* Challenge a *
Swap "pasta machine" for "bread maker" in the decluttering passage, and write out everything from "We have always" down to "did that happen?" with that change.

* Supplied passage *
Malcolm and I have always valued experiences over stuff, but lately we have been forced to face reality. We have a lot of stuff! While most of it enhances our lifestyle and is valued, a lot of it is simply excess.
We have always been diligent about ‘spring cleaning’ and managing our clutter; or so we thought. As it turns out, it was all an illusion and mostly we are just really good at hiding things. That is both the blessing and curse of living in a big house. There are lots and lots of hiding places.
During this past month we have unearthed hidden stashes of craft supplies, cooking gadgets, collections long forgotten (DVD’s, CD’s and children’s books) and hobby paraphernalia to ridiculous extremes. Did I really need 6 bottles of Elmer’s Glue and eight spools of floral tape? Did I need to save every scrap of fabric, extra ribbons, trims and buttons left over from sewing projects? Why do I have ten lids but no matching plastic containers? We have a pasta machine?? When did that happen?

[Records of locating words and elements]
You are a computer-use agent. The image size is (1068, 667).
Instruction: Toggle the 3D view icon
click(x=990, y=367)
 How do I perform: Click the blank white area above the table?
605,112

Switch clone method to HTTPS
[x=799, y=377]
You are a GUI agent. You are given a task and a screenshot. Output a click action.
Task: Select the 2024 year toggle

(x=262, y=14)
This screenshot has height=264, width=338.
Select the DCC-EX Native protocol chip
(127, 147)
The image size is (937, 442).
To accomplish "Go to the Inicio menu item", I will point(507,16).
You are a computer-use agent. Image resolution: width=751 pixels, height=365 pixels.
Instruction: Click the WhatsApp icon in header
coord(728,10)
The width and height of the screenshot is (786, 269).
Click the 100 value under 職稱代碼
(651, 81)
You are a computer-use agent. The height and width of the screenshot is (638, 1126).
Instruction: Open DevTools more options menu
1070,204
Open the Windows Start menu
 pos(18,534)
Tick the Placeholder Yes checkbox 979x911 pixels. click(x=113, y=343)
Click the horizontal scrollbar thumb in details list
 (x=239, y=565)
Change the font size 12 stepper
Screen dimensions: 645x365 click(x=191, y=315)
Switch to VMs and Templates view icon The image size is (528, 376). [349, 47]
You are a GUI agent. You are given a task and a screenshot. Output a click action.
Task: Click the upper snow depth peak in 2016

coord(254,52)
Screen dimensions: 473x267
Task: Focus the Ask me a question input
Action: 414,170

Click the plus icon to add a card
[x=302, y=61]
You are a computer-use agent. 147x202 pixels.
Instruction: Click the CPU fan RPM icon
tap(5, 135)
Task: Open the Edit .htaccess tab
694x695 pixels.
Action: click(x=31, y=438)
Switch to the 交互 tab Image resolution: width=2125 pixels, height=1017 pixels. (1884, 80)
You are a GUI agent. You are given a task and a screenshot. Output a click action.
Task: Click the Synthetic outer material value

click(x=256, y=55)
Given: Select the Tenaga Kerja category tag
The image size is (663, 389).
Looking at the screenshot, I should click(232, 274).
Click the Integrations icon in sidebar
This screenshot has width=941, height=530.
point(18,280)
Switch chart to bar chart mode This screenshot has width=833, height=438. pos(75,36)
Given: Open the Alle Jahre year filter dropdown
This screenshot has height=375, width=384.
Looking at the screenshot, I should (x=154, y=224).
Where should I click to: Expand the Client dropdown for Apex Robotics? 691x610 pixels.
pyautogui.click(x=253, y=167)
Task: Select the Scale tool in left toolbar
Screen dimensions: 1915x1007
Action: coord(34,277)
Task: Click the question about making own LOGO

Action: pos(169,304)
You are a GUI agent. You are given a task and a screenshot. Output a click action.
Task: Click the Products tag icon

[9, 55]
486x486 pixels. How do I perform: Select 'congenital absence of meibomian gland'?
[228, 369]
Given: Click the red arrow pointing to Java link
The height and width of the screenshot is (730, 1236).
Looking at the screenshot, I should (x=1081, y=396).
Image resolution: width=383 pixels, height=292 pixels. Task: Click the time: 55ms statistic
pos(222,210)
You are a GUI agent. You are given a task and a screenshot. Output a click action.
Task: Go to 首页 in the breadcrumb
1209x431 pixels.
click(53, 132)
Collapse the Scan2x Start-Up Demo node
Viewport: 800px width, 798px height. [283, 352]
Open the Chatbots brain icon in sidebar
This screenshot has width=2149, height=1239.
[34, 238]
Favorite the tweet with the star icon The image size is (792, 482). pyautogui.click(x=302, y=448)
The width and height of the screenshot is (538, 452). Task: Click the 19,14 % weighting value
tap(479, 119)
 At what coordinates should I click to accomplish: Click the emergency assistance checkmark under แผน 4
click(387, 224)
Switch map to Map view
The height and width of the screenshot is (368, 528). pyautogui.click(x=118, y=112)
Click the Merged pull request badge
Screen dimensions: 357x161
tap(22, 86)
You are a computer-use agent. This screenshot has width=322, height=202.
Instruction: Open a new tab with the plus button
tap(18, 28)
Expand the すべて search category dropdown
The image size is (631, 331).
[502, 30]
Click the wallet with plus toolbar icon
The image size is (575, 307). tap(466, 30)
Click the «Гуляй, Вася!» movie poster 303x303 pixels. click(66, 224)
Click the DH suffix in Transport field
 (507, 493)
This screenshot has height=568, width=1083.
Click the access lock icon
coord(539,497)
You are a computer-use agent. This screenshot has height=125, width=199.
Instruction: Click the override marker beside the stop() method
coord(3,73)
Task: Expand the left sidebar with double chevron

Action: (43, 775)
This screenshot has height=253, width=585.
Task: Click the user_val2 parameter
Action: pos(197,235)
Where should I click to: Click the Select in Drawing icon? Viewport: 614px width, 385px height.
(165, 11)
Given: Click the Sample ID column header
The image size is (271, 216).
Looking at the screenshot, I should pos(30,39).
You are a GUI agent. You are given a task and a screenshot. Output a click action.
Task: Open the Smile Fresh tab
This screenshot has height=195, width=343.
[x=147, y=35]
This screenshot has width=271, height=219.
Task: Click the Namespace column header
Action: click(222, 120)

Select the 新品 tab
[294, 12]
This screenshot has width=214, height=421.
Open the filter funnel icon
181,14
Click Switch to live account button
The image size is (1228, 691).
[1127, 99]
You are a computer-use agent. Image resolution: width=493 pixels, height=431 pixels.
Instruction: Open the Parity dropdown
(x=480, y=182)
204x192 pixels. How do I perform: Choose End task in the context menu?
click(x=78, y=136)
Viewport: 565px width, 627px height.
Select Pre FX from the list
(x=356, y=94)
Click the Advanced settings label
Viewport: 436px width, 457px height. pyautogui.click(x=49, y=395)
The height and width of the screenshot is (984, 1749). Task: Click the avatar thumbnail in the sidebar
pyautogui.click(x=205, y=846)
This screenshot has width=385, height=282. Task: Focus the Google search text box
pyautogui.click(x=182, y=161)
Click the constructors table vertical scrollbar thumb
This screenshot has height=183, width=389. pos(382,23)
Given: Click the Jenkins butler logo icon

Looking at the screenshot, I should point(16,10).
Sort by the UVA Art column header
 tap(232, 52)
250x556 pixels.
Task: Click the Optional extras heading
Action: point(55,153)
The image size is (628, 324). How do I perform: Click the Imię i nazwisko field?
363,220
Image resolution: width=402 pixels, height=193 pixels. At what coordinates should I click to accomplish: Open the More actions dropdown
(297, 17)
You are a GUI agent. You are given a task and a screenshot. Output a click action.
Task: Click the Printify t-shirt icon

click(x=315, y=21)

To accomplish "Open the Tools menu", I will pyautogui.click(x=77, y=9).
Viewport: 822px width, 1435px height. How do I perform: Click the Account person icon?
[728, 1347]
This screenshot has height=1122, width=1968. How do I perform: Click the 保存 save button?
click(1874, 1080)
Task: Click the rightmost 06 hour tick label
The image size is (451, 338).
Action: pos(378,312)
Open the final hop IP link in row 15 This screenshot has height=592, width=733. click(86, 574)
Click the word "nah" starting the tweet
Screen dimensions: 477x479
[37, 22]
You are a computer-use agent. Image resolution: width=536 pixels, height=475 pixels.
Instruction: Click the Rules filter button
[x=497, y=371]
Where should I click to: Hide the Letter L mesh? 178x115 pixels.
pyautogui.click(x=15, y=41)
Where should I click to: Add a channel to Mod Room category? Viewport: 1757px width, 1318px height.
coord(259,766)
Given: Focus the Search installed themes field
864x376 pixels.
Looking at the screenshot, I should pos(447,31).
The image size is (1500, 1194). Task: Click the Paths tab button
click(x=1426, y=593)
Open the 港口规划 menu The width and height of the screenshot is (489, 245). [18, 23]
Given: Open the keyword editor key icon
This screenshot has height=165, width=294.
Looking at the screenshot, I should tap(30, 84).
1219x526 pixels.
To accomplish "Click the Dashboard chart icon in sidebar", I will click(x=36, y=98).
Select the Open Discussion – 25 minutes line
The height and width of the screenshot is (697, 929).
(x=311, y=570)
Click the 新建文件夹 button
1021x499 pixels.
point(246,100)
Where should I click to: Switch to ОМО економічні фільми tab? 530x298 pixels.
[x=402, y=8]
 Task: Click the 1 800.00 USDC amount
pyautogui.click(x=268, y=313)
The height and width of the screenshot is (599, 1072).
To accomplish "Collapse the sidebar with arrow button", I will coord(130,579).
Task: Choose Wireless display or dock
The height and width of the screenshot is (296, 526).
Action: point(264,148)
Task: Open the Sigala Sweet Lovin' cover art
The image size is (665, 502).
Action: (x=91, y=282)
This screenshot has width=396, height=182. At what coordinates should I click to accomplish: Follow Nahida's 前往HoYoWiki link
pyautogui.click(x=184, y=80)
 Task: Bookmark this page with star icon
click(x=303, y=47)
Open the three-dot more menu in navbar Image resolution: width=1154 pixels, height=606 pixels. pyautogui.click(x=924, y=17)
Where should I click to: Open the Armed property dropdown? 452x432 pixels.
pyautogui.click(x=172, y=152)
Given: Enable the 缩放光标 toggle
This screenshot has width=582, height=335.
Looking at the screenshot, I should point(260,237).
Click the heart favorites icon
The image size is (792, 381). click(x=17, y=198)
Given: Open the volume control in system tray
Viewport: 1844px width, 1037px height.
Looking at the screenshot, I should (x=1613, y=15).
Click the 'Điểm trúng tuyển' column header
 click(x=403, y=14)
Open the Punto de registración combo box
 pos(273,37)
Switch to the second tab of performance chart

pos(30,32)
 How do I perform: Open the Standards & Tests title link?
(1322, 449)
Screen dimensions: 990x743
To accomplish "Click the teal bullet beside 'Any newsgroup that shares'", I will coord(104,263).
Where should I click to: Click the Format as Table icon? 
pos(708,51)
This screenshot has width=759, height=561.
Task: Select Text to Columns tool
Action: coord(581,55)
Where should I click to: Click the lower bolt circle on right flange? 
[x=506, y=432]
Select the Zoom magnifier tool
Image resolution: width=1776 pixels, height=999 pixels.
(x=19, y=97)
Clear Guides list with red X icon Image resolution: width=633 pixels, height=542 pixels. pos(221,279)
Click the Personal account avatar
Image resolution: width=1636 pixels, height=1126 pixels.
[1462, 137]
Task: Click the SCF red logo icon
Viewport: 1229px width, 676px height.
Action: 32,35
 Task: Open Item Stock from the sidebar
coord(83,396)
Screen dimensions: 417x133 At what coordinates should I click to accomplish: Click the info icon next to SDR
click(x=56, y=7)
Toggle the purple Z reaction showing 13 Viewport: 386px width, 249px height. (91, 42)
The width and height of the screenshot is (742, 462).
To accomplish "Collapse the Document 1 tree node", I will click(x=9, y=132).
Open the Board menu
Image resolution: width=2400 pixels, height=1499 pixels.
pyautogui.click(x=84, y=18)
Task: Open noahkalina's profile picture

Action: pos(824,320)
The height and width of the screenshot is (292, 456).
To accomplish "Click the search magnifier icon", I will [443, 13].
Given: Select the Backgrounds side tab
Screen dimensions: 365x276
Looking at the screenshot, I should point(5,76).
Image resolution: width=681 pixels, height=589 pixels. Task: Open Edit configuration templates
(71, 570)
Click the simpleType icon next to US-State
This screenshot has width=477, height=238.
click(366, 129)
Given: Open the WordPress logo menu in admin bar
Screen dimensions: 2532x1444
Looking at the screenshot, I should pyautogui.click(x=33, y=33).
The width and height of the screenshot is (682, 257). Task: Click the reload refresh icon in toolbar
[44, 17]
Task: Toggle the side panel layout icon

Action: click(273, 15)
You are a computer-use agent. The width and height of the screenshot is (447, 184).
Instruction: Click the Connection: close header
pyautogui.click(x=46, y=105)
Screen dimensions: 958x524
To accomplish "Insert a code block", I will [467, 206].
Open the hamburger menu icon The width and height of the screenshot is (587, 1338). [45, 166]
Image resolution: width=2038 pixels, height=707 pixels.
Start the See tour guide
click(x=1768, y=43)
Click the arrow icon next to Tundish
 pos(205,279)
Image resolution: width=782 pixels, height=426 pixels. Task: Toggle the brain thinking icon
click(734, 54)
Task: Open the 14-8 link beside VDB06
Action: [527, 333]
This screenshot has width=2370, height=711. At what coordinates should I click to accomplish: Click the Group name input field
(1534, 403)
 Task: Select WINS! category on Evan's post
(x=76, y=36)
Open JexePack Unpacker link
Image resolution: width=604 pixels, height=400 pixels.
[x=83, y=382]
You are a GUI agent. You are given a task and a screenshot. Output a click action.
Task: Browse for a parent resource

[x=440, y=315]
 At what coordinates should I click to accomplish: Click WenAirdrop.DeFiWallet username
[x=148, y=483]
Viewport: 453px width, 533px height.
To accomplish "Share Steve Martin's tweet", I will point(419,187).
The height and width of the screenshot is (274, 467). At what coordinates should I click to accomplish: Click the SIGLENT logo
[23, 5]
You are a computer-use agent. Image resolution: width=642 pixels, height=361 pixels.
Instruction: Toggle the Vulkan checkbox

* Challenge b *
Reproduce word for word everything in the records from the line containing "Clear Guides list" down to the line containing "Open the hamburger".

* Task response a *
We have always been diligent about ‘spring cleaning’ and managing our clutter; or so we thought. As it turns out, it was all an illusion and mostly we are just really good at hiding things. That is both the blessing and curse of living in a big house. There are lots and lots of hiding places.
During this past month we have unearthed hidden stashes of craft supplies, cooking gadgets, collections long forgotten (DVD’s, CD’s and children’s books) and hobby paraphernalia to ridiculous extremes. Did I really need 6 bottles of Elmer’s Glue and eight spools of floral tape? Did I need to save every scrap of fabric, extra ribbons, trims and buttons left over from sewing projects? Why do I have ten lids but no matching plastic containers? We have a bread maker?? When did that happen?

* Task response b *
Clear Guides list with red X icon Image resolution: width=633 pixels, height=542 pixels. pos(221,279)
Click the Personal account avatar
Image resolution: width=1636 pixels, height=1126 pixels.
[1462, 137]
Task: Click the SCF red logo icon
Viewport: 1229px width, 676px height.
Action: 32,35
 Task: Open Item Stock from the sidebar
coord(83,396)
Screen dimensions: 417x133 At what coordinates should I click to accomplish: Click the info icon next to SDR
click(x=56, y=7)
Toggle the purple Z reaction showing 13 Viewport: 386px width, 249px height. (91, 42)
The width and height of the screenshot is (742, 462).
To accomplish "Collapse the Document 1 tree node", I will click(x=9, y=132).
Open the Board menu
Image resolution: width=2400 pixels, height=1499 pixels.
pyautogui.click(x=84, y=18)
Task: Open noahkalina's profile picture

Action: pos(824,320)
The height and width of the screenshot is (292, 456).
To accomplish "Click the search magnifier icon", I will [443, 13].
Given: Select the Backgrounds side tab
Screen dimensions: 365x276
Looking at the screenshot, I should point(5,76).
Image resolution: width=681 pixels, height=589 pixels. Task: Open Edit configuration templates
(71, 570)
Click the simpleType icon next to US-State
This screenshot has width=477, height=238.
click(366, 129)
Given: Open the WordPress logo menu in admin bar
Screen dimensions: 2532x1444
Looking at the screenshot, I should pyautogui.click(x=33, y=33).
The width and height of the screenshot is (682, 257). Task: Click the reload refresh icon in toolbar
[44, 17]
Task: Toggle the side panel layout icon

Action: click(273, 15)
You are a computer-use agent. The width and height of the screenshot is (447, 184).
Instruction: Click the Connection: close header
pyautogui.click(x=46, y=105)
Screen dimensions: 958x524
To accomplish "Insert a code block", I will [467, 206].
Open the hamburger menu icon The width and height of the screenshot is (587, 1338). [45, 166]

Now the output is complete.